Suatu kalimat yang akan aku pergunakan untuk menyelamatkan engkau di sisi
Allah". Maka berkata Abu Jahal dan Abdullah bin Abu Umayyah; "Wahai Abu
Thalib, apakah kamu akan meninggalkan agama 'Abdul Muthallib?". Keduanya
terus saja mengajak Abu Thalib berbicara hingga kalimat terakhir yang
diucapkannya kepada mereka adalah dia tetap mengikuti agama 'Abdul Muthallib.

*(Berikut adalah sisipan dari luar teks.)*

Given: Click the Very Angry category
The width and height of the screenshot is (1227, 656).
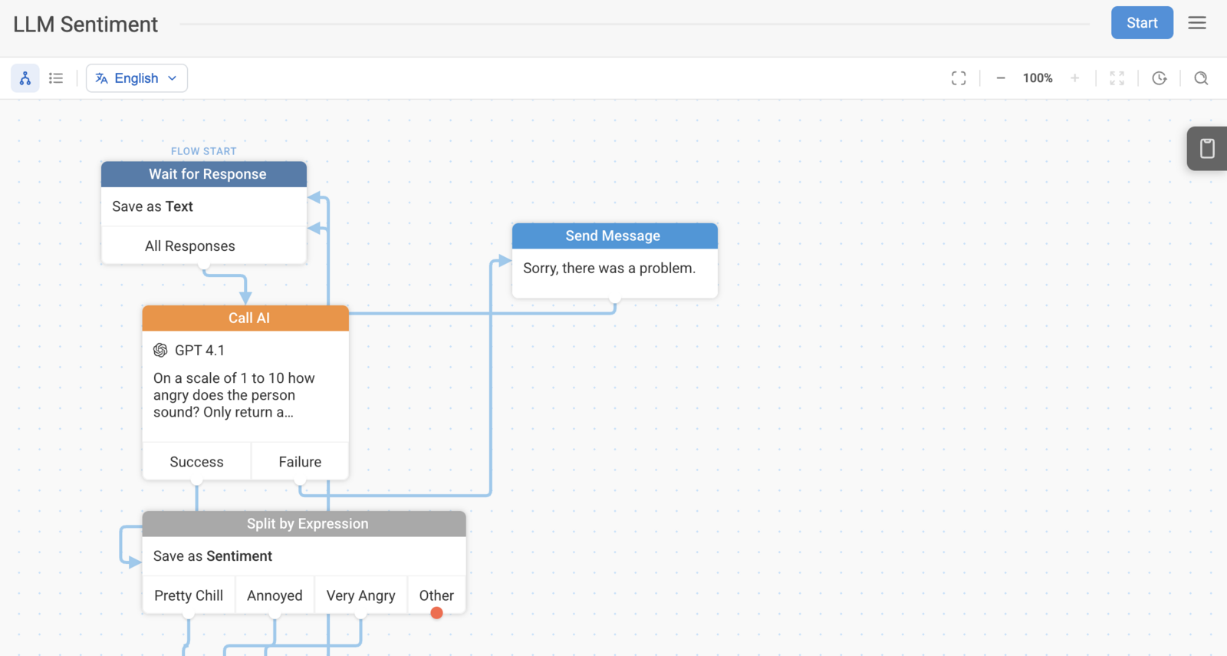Looking at the screenshot, I should [360, 595].
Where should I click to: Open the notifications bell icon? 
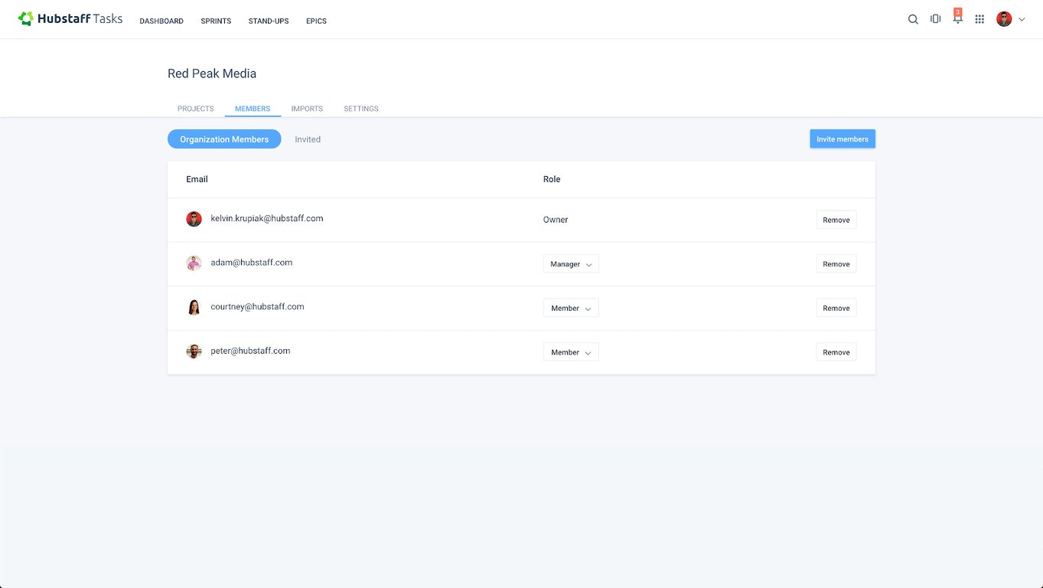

Maka Nabi shallallahu 'alaihi wasallam bersabda: "Aku akan tetap
memintakan ampun untukmu selama aku tidak dilarang". Maka turunlah firman
Allah Ta'ala dalam QS AT-Taubah ayat 113 yang artinya: ("Tidak patut bagi
Nabi dan orang-orang beriman untuk memohonkan ampun bagi orang-orangmusyrik
sekalipun mereka itu adalah kerabat-kerabat mereka setelah jelas bagi mereka
(kaum mu'minin) bahwa mereka adalah penghuni neraka jahim.."). Dan turun
pula firman Allah Ta'ala dalam QS al Qashsash ayat 56 yang artinya:
("Sesungguhnya engkau (wahai Muhammad) tidak akan dapat memberi petunjuk
kepada orang yang engkau cintai...") (HR Imam al-Bukhari no : 3884, Imam
Muslim no : 24 , lafadz hadits diatas milik Bukhari).
PELAJARAN DARI
HADITS :
[1] Tidak boleh
memintakan ampun bagi orang-orang yang musyrik, dan tidak boleh mendo’akannya
agar mereka mendapat ampunan, rahmat, masuk surga dan selamat dari neraka.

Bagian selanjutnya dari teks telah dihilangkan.